Implementing the proactive approach

Here's how:

Make sure you’re leveraging all the tools at your disposal – Every organization has a different set of tools available which are either specifically designed for capturing data and revealing insights or facilitate the day-to-day responsibilities of a team. In either case, take stock of what tools you have at your disposal, which ones you should be checking on a regular basis, and even which tools you might want to introduce to the organization to fill a gap you’ve identified.

Analyze the adoption of resources being used by the field – One of the leading indicators that the field will encounter challenges, is low adoption of resources that product marketing has created to support them. Without these resources being adopted, it’s near impossible to understand where adjustments need to be made.
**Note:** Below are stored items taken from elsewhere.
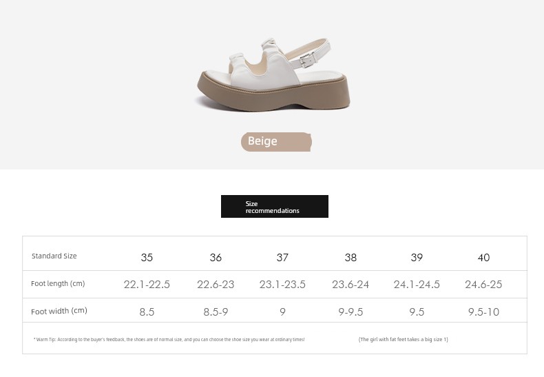Click the Size recommendations banner
544x377 pixels.
275,207
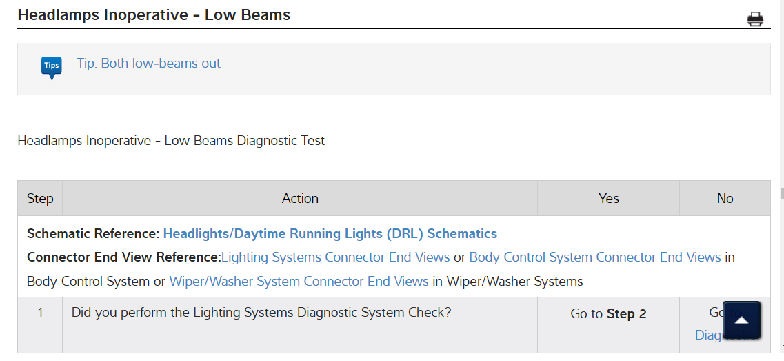
Task: Click the 'Headlamps Inoperative - Low Beams' page heading
Action: pos(154,15)
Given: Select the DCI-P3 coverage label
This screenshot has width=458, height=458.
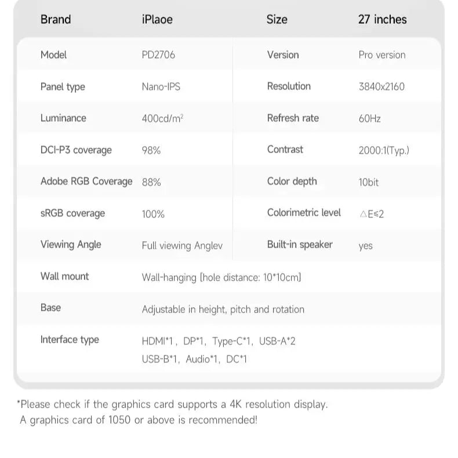Looking at the screenshot, I should 76,150.
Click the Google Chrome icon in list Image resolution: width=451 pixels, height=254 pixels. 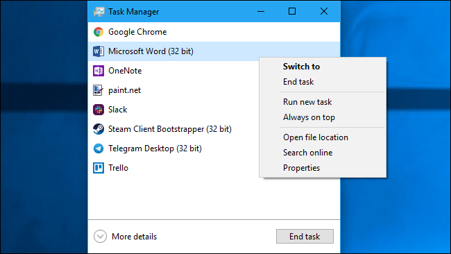coord(99,32)
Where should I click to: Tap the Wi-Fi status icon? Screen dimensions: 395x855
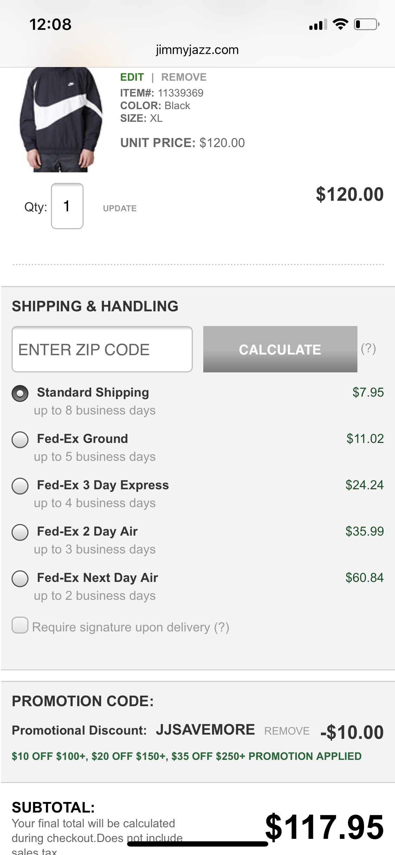click(x=340, y=24)
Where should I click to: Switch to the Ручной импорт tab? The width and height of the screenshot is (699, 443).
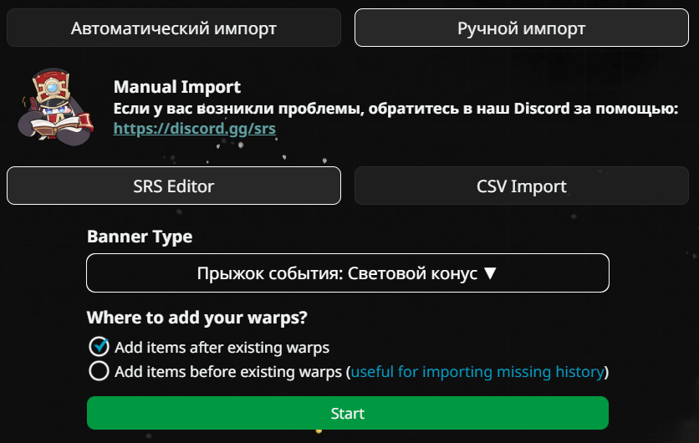coord(521,28)
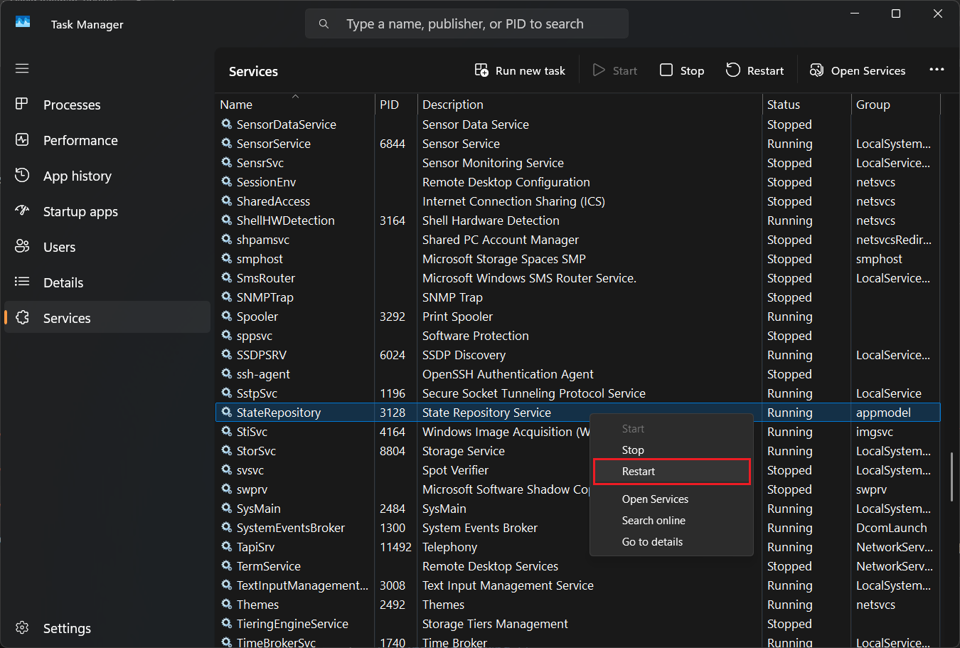Select Go to details context entry

pyautogui.click(x=652, y=542)
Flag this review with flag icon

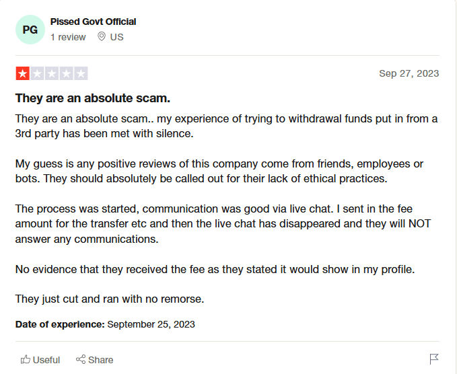pyautogui.click(x=434, y=359)
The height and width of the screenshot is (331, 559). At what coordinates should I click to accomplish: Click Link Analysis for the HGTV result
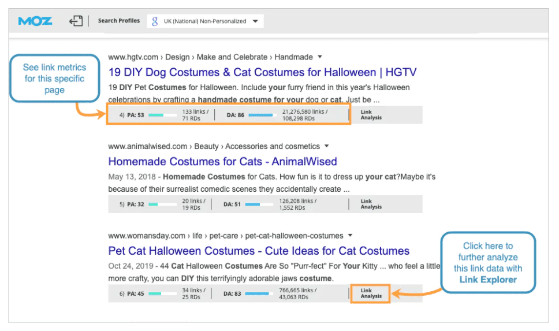click(x=371, y=115)
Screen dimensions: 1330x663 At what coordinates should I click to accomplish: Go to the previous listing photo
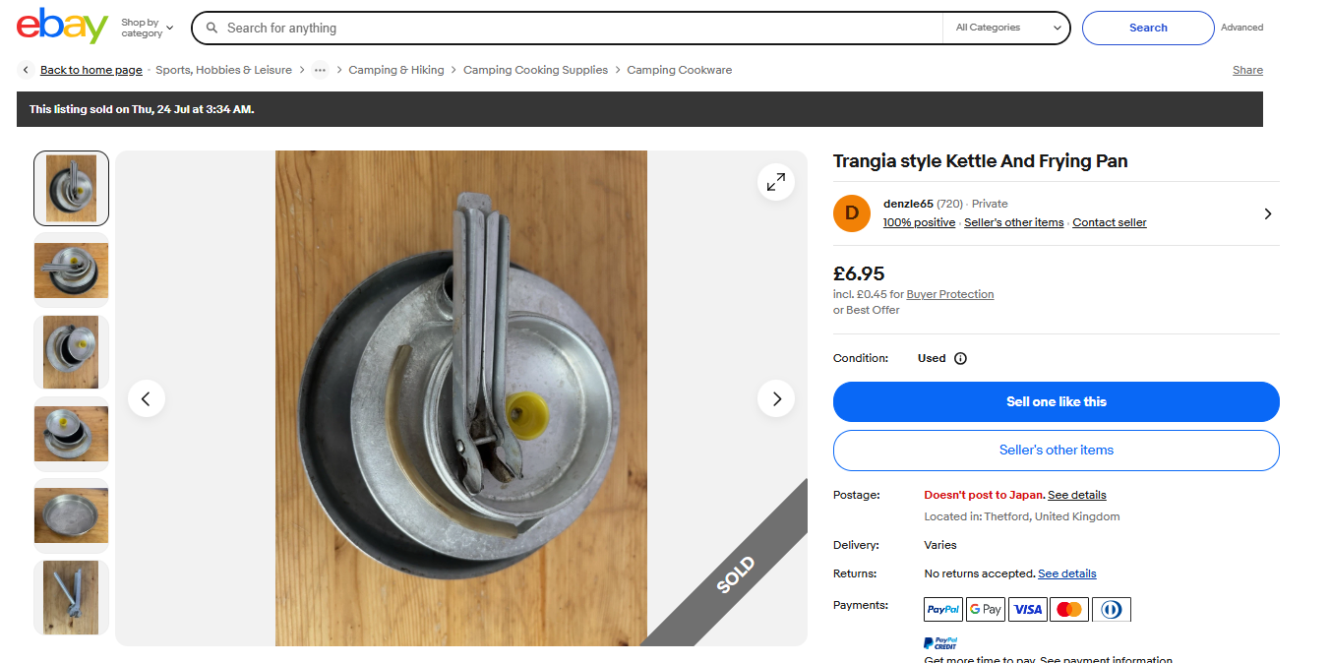pos(147,398)
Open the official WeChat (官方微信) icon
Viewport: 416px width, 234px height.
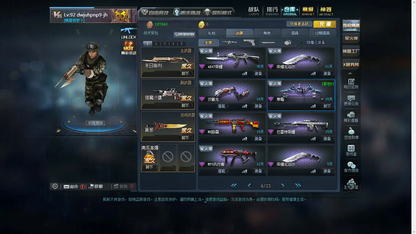point(351,167)
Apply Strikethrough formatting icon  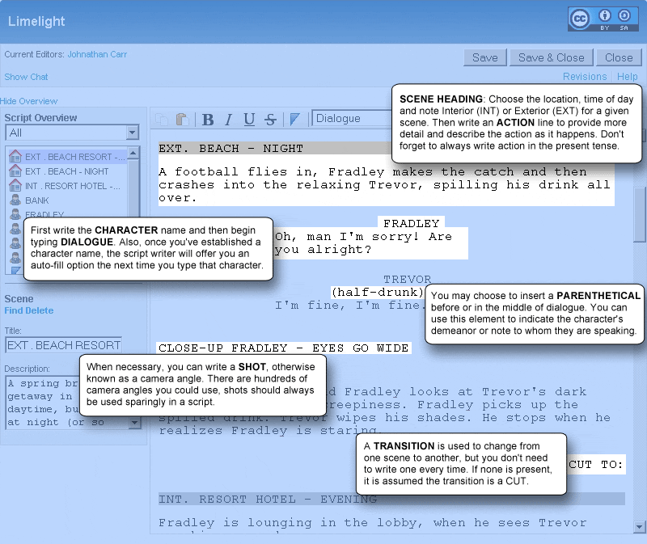click(270, 120)
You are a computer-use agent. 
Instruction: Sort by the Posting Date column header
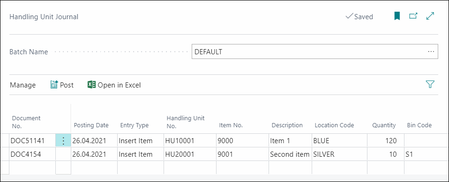coord(91,125)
The adoption rate of resources can be tracked in a variety of ways ranging from link tracking tools such as Bitly, asset management tools such as Guru, and even revenue intelligence tools such as Gong.

Reach out to members of each field team individually – While the reactive approach encourages members of the field to submit insights when they come across them, reaching out to these teammates proactively is your chance to check in and get a general pulse on the market by asking them what’s at the top of their mind and can also be an opportunity for you to get answers to more targeted questions.

Have regular syncs with team leaders – Whether it’s having a 15-minute weekly meeting with an individual leader or attending a grouped leadership meeting, team leaders can provide a thorough summary of the challenges and opportunities that their teams are facing. Show up, listen, ask questions, and reinforce that product marketing is a resource that their team can lean on.

Set a regular cadence for analyzing the performance of a product – Having dedicated points in time for analyzing a product’s performance across different stages of the customer lifecycle can allow for a deeper analysis that breaks past the cursory glance at KPIs which oftentimes fit nicely into the day-to-day whirlwind.

Could be a few days out of the month or a few days out of the quarter. The idea is that these days you are focused on nothing other than identifying field challenges and opportunities.

Delivering solutions to field challenges and opportunities

Once you’ve identified challenges and opportunities it’s important to validate assumptions around potential solutions as quickly as possible, in as minimally viable of a format as possible, with your target audience.

In some cases, your target audience could be the field teams themselves (e.g. internal tools) and in other cases, your target audience might be the end-customer (e.g. sales demo flow).

Wherever possible, involve your internal stakeholders early in the solution-building process. Bounce ideas off of them during brainstorming, share version one outlines, and even get their thumbs up on the final versions before rolling out. The more you bring internal stakeholders along for the ride, the more buy-in and impact you’ll have upon rollout.

When you’re ready to release the solution to a previously identified field challenge or opportunity, don’t forget to make some noise about it internally. Highlighting to field teams when you’re delivering a solution designed to help them accomplish their goals is one of the best ways to build a trusted relationship and encourage them to continue sharing challenges and opportunities.

Your field teams know what’s up

Across all organizations, one thing remains the same – field teams know what’s up.

Field teams are on the frontlines with prospects and customers day in and day out learning what resonates and what doesn’t, what they want and what they don’t, and the list goes on.

Tapping into their abundance of knowledge to guide decisions, whether it be with a reactive approach, proactive approach, or ideally both, is money on the table for any product marketing team.